**PROBLEM REQUIREMENTS**
Your job with the data below is to output exactly the lines from the one holding "Click the Gravações" down to the one holding "Click arrow bullet beside Sweat chloride Test", both included, and no others.

**EXTRACTED ENTRIES**

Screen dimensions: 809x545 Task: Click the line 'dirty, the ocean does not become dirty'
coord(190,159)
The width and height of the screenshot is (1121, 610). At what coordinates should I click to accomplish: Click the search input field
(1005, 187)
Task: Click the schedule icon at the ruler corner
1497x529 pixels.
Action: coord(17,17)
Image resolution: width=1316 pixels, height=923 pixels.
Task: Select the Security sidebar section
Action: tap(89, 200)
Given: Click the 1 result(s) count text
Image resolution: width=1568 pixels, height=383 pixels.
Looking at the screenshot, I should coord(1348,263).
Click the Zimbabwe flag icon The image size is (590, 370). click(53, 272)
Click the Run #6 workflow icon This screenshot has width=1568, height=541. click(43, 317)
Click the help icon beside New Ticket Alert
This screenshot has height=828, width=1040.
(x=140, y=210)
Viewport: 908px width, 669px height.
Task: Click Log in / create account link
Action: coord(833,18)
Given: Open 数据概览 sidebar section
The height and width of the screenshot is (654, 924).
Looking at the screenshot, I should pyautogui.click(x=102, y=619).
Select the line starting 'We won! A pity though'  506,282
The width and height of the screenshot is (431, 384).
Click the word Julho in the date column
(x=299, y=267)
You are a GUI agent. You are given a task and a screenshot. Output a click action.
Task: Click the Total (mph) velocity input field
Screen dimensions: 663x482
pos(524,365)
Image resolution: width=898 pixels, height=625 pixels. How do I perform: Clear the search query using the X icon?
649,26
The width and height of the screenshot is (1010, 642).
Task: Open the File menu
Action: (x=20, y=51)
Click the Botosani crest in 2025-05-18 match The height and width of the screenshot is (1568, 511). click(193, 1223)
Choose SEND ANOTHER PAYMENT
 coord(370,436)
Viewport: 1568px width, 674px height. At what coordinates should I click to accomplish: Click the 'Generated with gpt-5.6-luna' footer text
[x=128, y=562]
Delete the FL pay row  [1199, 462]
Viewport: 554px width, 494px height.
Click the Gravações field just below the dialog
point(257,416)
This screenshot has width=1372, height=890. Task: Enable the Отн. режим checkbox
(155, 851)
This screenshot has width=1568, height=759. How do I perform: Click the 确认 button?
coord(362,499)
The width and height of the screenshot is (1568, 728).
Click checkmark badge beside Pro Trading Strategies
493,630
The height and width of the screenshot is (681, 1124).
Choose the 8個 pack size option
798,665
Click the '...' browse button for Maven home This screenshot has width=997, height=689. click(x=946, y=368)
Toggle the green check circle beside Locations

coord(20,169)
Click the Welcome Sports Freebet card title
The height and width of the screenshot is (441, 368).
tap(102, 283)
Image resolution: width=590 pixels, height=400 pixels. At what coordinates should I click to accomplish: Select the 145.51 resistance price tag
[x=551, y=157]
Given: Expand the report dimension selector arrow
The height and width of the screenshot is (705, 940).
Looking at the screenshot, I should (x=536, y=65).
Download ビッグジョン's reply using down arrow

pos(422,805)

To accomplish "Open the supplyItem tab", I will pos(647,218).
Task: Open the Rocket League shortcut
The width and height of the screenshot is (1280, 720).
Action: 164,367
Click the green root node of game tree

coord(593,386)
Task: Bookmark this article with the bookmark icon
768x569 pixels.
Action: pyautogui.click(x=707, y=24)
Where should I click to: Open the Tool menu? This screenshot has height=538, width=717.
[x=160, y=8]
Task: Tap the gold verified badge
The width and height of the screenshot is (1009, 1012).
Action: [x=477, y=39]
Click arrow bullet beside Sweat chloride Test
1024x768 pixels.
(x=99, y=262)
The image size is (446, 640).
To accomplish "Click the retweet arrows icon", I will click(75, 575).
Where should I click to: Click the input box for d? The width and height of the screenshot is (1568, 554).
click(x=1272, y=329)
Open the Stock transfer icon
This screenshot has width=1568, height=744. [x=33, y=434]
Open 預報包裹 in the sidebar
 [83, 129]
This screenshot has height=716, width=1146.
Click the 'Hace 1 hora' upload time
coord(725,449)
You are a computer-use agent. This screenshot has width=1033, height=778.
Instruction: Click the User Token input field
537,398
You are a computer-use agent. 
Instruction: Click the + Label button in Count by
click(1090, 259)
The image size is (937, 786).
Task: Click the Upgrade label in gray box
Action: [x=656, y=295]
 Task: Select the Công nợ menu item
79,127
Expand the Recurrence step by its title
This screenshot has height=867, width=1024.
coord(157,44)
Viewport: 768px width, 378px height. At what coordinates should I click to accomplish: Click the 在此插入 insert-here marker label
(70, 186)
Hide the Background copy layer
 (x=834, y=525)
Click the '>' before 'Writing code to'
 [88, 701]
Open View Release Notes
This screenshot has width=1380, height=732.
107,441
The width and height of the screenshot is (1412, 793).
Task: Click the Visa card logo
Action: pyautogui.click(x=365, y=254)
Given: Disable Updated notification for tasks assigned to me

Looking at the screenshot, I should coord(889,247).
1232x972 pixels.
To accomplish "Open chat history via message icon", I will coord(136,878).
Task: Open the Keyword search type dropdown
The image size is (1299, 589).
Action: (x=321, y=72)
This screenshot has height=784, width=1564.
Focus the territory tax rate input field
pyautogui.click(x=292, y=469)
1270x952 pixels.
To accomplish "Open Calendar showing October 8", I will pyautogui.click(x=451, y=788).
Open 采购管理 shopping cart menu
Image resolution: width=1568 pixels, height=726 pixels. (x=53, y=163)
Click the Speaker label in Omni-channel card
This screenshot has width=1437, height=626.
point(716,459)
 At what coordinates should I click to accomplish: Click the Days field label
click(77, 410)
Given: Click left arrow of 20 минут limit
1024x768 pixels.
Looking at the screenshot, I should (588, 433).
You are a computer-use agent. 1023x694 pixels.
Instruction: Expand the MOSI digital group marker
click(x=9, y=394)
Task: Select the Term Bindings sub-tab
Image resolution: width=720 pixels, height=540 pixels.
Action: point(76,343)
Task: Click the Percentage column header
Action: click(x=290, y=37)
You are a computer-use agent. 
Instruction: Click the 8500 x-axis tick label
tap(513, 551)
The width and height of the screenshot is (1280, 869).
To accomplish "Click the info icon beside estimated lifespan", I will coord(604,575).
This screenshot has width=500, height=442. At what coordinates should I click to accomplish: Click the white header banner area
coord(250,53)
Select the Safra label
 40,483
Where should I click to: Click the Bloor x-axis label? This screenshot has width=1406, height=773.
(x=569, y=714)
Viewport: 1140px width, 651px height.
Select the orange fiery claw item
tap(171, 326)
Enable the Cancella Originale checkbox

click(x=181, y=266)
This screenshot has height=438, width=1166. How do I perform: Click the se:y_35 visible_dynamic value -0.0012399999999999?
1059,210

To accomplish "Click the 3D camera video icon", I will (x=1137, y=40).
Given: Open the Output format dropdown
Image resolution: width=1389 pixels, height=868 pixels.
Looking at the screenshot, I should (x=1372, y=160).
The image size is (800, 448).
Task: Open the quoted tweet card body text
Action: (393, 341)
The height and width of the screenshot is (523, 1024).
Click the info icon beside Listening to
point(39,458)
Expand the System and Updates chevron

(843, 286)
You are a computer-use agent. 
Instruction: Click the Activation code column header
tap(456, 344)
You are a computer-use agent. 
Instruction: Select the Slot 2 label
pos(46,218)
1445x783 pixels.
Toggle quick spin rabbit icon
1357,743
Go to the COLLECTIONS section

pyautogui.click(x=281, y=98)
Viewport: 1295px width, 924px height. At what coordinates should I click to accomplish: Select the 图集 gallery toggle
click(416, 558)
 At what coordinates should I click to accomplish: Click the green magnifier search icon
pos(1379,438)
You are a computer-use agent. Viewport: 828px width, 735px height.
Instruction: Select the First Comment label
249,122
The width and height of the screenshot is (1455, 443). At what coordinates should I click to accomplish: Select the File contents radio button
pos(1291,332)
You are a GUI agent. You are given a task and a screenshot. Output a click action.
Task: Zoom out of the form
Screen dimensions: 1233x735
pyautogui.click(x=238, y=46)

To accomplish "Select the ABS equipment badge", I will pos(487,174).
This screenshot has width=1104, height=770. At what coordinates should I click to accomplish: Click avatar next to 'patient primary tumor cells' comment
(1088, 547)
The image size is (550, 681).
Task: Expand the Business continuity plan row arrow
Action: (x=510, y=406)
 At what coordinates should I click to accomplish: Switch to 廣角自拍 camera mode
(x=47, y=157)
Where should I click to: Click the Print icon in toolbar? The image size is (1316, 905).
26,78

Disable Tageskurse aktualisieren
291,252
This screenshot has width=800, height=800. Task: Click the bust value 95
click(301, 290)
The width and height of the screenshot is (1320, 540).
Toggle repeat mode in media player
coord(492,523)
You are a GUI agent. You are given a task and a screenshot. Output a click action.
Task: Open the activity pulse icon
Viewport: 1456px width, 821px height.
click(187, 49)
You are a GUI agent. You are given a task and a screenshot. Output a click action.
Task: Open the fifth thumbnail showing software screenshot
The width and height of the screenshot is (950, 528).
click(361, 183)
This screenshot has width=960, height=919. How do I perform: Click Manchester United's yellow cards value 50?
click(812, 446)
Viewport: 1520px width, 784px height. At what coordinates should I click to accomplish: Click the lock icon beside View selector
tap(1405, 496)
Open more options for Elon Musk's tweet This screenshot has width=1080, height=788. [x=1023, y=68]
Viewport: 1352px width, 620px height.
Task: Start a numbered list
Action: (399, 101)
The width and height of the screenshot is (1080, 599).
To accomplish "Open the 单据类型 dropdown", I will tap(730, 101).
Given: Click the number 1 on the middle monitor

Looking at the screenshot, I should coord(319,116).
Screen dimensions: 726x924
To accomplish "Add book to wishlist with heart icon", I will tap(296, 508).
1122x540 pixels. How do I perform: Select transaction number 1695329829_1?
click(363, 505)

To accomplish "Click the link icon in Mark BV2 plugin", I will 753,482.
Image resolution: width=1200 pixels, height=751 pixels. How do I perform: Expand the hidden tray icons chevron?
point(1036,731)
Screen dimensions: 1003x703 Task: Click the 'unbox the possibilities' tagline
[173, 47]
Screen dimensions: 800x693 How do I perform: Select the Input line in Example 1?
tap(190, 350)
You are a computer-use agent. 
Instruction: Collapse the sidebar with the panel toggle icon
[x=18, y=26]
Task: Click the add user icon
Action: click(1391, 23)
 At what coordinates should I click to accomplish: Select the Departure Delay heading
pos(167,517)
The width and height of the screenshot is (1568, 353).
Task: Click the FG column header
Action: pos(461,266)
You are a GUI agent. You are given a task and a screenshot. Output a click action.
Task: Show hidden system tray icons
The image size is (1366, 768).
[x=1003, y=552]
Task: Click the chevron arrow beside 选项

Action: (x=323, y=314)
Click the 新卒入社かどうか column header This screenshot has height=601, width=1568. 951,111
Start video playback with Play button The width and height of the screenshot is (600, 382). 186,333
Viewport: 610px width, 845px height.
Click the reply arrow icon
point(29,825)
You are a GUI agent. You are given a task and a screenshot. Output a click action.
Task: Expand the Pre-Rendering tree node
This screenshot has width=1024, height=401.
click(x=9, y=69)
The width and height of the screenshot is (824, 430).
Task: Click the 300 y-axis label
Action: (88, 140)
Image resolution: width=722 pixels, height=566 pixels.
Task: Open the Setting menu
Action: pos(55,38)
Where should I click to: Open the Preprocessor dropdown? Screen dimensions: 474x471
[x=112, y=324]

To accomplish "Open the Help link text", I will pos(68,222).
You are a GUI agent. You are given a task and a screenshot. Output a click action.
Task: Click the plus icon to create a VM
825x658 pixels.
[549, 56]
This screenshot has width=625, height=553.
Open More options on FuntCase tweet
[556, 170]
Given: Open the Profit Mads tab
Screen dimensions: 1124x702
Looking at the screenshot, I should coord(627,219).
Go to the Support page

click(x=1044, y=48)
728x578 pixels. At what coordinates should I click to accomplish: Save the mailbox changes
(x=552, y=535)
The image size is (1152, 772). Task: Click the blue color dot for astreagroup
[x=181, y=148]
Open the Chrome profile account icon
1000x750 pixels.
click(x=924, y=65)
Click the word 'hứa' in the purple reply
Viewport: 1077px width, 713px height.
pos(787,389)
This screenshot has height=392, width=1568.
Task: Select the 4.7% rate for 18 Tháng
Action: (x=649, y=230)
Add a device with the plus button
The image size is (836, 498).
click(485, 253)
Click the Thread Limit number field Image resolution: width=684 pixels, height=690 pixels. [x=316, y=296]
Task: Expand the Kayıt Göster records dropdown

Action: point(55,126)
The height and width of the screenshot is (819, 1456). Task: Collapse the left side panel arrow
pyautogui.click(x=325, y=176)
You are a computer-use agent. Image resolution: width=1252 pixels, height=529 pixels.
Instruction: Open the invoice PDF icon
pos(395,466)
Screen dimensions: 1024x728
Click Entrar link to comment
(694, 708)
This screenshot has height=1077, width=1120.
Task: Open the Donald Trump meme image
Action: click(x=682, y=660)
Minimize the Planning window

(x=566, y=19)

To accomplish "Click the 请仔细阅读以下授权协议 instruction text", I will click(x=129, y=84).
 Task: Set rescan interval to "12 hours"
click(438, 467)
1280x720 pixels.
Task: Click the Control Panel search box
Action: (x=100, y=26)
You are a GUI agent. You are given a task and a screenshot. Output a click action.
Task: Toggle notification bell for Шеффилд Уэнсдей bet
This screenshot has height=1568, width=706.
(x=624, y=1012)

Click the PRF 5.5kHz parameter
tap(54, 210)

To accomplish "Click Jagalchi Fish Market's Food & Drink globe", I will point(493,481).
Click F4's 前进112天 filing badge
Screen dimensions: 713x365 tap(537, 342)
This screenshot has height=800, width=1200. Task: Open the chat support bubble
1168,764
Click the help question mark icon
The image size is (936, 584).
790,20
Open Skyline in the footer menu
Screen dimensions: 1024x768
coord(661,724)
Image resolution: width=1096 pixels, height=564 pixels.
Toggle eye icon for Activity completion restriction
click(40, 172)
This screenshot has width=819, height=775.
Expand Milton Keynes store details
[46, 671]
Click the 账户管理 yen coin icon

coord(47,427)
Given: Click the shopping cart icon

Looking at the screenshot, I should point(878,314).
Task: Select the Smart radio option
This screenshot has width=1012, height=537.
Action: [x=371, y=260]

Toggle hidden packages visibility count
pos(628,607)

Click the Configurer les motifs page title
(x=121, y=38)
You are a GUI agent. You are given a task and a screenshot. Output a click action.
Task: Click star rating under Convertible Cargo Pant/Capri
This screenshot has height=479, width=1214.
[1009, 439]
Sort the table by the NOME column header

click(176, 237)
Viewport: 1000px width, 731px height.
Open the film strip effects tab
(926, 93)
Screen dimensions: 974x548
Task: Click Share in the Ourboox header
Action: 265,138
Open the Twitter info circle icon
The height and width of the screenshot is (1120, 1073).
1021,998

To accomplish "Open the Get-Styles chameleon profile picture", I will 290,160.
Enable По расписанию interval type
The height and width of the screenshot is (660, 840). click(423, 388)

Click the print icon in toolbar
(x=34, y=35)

**TASK OUTPUT**
Click the Gravações field just below the dialog
point(257,416)
This screenshot has width=1372, height=890. Task: Enable the Отн. режим checkbox
(155, 851)
This screenshot has width=1568, height=759. How do I perform: Click the 确认 button?
coord(362,499)
The width and height of the screenshot is (1568, 728).
Click checkmark badge beside Pro Trading Strategies
493,630
The height and width of the screenshot is (681, 1124).
Choose the 8個 pack size option
798,665
Click the '...' browse button for Maven home This screenshot has width=997, height=689. click(x=946, y=368)
Toggle the green check circle beside Locations

coord(20,169)
Click the Welcome Sports Freebet card title
The height and width of the screenshot is (441, 368).
tap(102, 283)
Image resolution: width=590 pixels, height=400 pixels. At what coordinates should I click to accomplish: Select the 145.51 resistance price tag
[x=551, y=157]
Given: Expand the report dimension selector arrow
The height and width of the screenshot is (705, 940).
Looking at the screenshot, I should (x=536, y=65).
Download ビッグジョン's reply using down arrow

pos(422,805)

To accomplish "Open the supplyItem tab", I will pos(647,218).
Task: Open the Rocket League shortcut
The width and height of the screenshot is (1280, 720).
Action: 164,367
Click the green root node of game tree

coord(593,386)
Task: Bookmark this article with the bookmark icon
768x569 pixels.
Action: pyautogui.click(x=707, y=24)
Where should I click to: Open the Tool menu? This screenshot has height=538, width=717.
[x=160, y=8]
Task: Tap the gold verified badge
The width and height of the screenshot is (1009, 1012).
Action: [x=477, y=39]
Click arrow bullet beside Sweat chloride Test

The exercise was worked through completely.